The fourth article in our five part series
about building a strong digital signage team has been posted over at Kiosk Marketplace
. (Actually, it was published late last Monday. I've been remiss in posting about it, and snuck in last week's article about in-store advertising and the First Moment of Truth (FMOT)
instead.) But back to the present matter: In-store TV
and narrowcast network
owners frequently find themselves financing a significant capital expenditure (100 plasmas and media players can cost a small fortune, let alone 1,000 or 10,000), and many companies are experimenting with creative financing options to limit their exposure and deploy networks larger and more complex than might otherwise be possible.
For example, take what I'll call a "digital signage network owner." This type of firm will typically sign a deal with a retail chain (or several chains), bundle screens, players, software, services and even ad sales together into a single package, and then lease that package to the retailer for an agreed upon period of time. However, depending on the nuances of the package, the digital signage company may have to purchase all of the hardware (which can easily run into the millions of dollars), pre-sell hundreds of hours of advertising time, work out complex revenue-sharing arrangements with the retailer, or even peg their fees to a predetermined ROI number.

● Supplied information:

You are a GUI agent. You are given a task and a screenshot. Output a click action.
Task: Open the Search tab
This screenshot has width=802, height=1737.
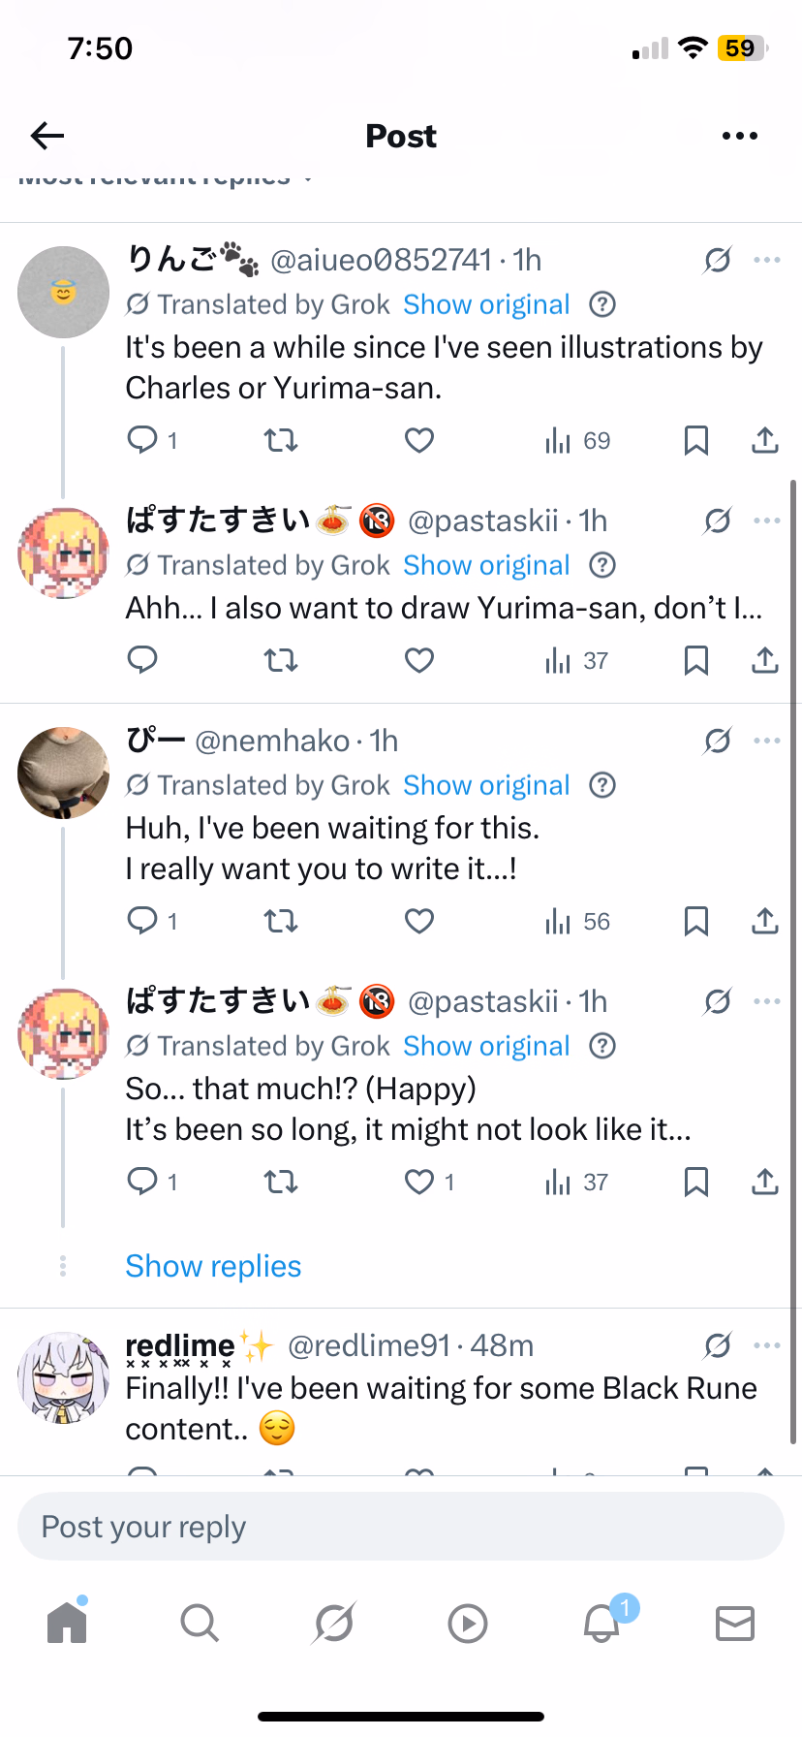click(x=200, y=1623)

● Task instructions:
1. Print everything in the digital signage post from "instead.) But back" down to "otherwise be possible.".
2. According to the digital signage post, why are many companies experimenting with creative financing options for their networks? Answer in one to three sentences.
The listing was drawn from a separate source, unrelated to the digital signage post.

● Outputs:
1.
instead.) But back to the present matter: In-store TV
and narrowcast network
owners frequently find themselves financing a significant capital expenditure (100 plasmas and media players can cost a small fortune, let alone 1,000 or 10,000), and many companies are experimenting with creative financing options to limit their exposure and deploy networks larger and more complex than might otherwise be possible.

2. In-store TV and narrowcast network owners often have to finance a significant capital expenditure, since even 100 plasmas and media players can cost a small fortune. Creative financing lets these companies limit their exposure and deploy networks larger and more complex than might otherwise be possible.